--- WHAT YOU NEED TO DO ---
When you reach the line containing "Given: Tap the PK button" in the data below, begin returning lines exactly as written, and stop once the line containing "Given: Click the hammer tools icon in toolbar" has been returned.

--- RECORDS FOR THIS EXERCISE ---
_ _ _

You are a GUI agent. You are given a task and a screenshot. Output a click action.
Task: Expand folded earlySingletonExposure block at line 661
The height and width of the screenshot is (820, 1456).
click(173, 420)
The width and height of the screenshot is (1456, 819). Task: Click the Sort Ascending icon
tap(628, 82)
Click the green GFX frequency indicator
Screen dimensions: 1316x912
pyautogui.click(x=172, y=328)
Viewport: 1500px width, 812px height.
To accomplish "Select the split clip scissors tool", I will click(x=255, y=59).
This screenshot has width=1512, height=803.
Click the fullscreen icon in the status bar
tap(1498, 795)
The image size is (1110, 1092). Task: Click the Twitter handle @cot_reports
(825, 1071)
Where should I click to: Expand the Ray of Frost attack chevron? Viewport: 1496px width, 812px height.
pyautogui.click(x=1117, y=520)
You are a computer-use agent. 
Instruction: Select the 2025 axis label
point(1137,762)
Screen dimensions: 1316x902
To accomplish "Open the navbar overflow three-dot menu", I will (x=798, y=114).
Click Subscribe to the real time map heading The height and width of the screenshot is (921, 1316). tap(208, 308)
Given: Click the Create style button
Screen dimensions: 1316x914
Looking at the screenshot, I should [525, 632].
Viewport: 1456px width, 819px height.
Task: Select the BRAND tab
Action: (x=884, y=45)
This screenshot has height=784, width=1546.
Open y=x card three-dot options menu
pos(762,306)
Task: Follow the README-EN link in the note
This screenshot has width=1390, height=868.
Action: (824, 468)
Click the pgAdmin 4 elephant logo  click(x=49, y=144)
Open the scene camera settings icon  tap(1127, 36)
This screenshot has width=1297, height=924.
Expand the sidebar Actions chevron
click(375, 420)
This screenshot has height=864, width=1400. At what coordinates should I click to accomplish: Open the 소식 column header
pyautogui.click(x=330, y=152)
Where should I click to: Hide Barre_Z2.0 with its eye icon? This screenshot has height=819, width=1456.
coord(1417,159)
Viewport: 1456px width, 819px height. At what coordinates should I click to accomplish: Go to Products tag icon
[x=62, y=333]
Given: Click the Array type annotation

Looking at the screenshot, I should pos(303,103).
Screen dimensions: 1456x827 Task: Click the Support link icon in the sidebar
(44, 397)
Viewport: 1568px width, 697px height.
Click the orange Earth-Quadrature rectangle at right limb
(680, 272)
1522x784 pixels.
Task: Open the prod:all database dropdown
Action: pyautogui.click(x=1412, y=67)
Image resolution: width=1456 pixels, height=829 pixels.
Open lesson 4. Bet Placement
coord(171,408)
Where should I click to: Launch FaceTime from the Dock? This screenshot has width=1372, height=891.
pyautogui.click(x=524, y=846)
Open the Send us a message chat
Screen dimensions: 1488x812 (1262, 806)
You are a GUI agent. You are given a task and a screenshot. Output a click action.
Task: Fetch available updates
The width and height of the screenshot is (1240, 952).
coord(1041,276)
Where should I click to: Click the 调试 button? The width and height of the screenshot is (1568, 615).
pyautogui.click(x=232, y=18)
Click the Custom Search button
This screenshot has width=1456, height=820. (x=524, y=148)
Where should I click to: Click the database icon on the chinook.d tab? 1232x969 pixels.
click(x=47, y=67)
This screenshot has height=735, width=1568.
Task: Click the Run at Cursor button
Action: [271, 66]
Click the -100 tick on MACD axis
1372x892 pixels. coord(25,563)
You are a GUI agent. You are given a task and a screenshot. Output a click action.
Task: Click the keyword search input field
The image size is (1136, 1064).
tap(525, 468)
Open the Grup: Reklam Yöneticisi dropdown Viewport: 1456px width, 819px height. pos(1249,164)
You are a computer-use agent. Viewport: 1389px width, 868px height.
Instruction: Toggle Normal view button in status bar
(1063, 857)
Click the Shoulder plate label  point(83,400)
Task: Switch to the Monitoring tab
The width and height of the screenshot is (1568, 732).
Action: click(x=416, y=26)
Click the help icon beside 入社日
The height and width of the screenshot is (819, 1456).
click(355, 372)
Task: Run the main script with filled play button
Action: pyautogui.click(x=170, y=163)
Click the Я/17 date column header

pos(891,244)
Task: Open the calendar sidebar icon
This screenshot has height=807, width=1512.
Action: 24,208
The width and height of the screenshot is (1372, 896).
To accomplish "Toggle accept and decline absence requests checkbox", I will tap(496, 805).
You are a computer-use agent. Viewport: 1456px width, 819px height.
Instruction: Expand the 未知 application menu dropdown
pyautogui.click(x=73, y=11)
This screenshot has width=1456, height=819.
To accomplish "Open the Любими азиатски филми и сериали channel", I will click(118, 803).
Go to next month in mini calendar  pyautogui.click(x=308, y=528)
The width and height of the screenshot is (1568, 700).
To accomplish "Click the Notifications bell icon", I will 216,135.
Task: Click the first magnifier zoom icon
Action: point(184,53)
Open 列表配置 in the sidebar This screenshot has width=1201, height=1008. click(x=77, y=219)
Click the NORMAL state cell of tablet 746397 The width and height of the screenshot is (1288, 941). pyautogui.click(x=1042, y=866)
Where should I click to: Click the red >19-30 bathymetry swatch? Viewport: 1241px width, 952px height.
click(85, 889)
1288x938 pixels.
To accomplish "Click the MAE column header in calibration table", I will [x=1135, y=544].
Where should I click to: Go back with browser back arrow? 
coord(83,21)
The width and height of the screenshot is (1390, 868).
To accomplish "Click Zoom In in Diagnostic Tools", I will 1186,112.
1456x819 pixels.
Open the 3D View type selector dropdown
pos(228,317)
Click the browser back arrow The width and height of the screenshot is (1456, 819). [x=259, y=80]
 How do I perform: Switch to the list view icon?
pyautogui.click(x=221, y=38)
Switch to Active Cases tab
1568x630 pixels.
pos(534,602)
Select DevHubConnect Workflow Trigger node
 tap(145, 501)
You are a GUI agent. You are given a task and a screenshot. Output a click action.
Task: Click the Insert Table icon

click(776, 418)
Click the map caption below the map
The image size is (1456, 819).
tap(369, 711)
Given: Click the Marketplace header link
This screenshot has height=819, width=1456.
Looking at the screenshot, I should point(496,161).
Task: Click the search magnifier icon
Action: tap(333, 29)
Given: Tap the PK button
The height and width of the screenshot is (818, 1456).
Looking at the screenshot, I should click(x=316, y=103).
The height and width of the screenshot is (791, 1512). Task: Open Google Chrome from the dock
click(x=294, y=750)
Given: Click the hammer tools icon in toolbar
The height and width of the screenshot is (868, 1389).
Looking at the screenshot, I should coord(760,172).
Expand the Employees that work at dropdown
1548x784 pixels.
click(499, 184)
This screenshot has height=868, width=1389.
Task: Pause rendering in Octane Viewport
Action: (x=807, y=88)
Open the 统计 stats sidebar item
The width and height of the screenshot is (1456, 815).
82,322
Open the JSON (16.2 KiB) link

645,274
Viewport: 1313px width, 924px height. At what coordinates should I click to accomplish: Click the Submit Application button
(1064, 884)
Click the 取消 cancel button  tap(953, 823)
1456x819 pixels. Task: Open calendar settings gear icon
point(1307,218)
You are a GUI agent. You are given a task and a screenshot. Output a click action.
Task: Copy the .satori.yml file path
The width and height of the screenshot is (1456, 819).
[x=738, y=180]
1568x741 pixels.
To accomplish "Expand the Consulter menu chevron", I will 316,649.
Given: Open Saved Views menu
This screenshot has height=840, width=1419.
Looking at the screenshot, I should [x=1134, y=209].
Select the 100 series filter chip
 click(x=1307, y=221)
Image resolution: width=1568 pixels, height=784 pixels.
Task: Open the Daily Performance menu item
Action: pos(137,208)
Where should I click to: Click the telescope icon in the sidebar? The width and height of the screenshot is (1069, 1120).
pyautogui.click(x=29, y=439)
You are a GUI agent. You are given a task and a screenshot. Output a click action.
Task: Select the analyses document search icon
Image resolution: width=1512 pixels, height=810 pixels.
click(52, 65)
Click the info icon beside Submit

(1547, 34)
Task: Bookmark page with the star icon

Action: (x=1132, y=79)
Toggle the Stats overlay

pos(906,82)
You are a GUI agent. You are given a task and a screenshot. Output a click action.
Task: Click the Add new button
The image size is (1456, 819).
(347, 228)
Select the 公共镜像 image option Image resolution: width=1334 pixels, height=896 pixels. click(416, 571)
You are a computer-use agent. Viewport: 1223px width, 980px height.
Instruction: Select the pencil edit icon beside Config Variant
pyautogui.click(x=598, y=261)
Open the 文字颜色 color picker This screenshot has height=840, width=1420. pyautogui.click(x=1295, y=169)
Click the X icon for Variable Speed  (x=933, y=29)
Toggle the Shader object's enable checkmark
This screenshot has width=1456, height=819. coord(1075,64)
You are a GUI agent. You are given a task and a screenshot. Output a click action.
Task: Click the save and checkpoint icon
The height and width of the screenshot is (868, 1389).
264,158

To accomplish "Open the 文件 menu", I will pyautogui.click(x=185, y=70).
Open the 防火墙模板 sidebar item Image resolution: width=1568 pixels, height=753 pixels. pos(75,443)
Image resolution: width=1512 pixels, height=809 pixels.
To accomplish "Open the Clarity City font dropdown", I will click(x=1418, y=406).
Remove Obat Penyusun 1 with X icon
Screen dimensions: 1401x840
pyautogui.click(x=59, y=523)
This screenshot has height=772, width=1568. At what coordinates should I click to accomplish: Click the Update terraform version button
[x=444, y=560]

_ _ _

--- RESPONSE BOX ---
Given: Tap the PK button
The height and width of the screenshot is (818, 1456).
Looking at the screenshot, I should click(x=316, y=103).
The height and width of the screenshot is (791, 1512). Task: Open Google Chrome from the dock
click(x=294, y=750)
Given: Click the hammer tools icon in toolbar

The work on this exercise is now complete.